# Three hybrid boxes



## George Watkins (Feb 19, 2014)

Hello folks

I made these last week, two are white mallee burr and one is oak driftwood.
all are about 3 1/4" tall by 2 3/8" wide

white mallee burr
















oak driftwood
















white mallee burr


----------



## Turned Around (Feb 19, 2014)

very cool. i like the white mallee burl. that vibrant blue is a very nice compliment.


----------



## Akula (Feb 19, 2014)

I really enjoy you sharing the images of the hybrid boxes you turn.  They are all beautiful


----------



## ironman123 (Feb 19, 2014)

Those are some knock-out boxes.

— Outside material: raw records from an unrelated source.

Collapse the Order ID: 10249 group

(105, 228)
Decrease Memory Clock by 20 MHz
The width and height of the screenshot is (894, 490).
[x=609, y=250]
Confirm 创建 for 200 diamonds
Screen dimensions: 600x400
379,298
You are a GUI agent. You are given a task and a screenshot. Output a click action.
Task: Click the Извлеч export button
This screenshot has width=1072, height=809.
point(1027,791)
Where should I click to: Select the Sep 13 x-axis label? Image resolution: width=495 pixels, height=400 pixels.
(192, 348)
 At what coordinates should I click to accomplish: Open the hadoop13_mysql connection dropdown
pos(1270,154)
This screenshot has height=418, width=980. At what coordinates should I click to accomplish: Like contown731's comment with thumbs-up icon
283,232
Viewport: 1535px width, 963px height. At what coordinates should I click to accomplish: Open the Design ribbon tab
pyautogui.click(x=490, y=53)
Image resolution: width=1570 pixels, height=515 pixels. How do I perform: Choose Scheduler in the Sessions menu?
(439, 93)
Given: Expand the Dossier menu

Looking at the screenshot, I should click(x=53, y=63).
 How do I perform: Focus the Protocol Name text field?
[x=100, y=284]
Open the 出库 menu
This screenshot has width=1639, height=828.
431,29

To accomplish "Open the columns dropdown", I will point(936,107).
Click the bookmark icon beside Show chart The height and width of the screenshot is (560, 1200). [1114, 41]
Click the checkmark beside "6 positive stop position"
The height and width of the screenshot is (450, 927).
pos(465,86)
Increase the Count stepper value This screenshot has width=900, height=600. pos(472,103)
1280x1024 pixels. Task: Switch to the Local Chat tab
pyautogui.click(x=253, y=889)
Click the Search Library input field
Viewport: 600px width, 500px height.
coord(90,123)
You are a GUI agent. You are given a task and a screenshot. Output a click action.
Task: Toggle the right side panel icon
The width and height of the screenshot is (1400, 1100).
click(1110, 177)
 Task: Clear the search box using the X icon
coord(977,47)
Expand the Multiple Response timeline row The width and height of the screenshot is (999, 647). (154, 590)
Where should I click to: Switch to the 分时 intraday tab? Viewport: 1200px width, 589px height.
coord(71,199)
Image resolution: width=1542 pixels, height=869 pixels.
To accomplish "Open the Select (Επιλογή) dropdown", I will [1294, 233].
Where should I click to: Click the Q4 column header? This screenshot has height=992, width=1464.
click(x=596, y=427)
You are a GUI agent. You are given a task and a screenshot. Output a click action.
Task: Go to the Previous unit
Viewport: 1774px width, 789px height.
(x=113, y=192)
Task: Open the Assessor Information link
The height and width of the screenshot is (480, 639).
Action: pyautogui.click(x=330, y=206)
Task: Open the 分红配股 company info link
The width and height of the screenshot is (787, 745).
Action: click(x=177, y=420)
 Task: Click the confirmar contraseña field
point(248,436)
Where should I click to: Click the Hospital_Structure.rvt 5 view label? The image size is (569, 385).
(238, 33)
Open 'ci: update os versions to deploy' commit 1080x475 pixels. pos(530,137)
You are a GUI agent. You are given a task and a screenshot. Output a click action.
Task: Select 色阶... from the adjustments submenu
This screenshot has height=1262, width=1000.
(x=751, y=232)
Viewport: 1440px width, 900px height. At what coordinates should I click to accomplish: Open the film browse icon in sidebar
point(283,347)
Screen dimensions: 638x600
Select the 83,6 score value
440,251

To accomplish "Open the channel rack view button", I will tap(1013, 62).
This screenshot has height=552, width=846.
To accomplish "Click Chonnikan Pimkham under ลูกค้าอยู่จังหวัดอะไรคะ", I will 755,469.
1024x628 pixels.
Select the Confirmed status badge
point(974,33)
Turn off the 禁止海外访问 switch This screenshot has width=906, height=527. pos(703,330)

Great looking.

Ray


----------



## The Penguin (Feb 19, 2014)

excellent work as always George!

I have a few blanks for hybrid boxes, but haven't had the courage to cut into them yet.


----------



## LeeR (Feb 19, 2014)

Really great!  I've been turning for a couple years, but nothing other than pens and "spindle-stuff" -- tool handles, peppermills.  Over Christmas I bought a bowl gouge (minus handle, of course!) so I could try some bowls and boxes. 

I really want to try now that I've seen these incredible boxes! I'd be interested to know if you made the blanks, and what you used to fill the voids.


----------



## tangoman (Feb 19, 2014)

*WOW !*

George,

Those boxes are stunning, that vibrant blue in number one is amazing !

Cam


----------



## Curly (Feb 19, 2014)

George I always look forward to opening your threads to see your boxes. I sometimes wonder how one would look if lit from the inside.


----------



## longbeard (Feb 19, 2014)

Awesome boxes George. Nice mix of colors



Harry


----------



## George Watkins (Feb 20, 2014)

thank you for all of your kind comments and "likes"
 
LeeR: I do make the blanks myself, a piece of burr is placed into a mold and the resin is poured in, after the resin is cured I have a solid blank which I mount on the lathe and turn just like you would any other really dense woods i.e cocobolo, lignum vitae etc the slight difference comes in the finishing of hybrid material as I prefer to use a 3 stage buffing process which is something that I wouldn’t use on a traditional wooden box.


----------



## mark james (Feb 20, 2014)

Incredibly beautiful!  Please keep posting your work - something for me to aspire to!


----------



## George Watkins (Feb 22, 2014)

Thank you


----------



## johncrane (Feb 22, 2014)

Fantastic work George, your colors work perfect,photos are great.


----------



## George Watkins (Feb 23, 2014)

Thank you


----------



## Fishinbo (Feb 24, 2014)

Absolutely stunning bowls! The woods and the mix of colors are really attractive and the finish is flawless. Impressive work!


----------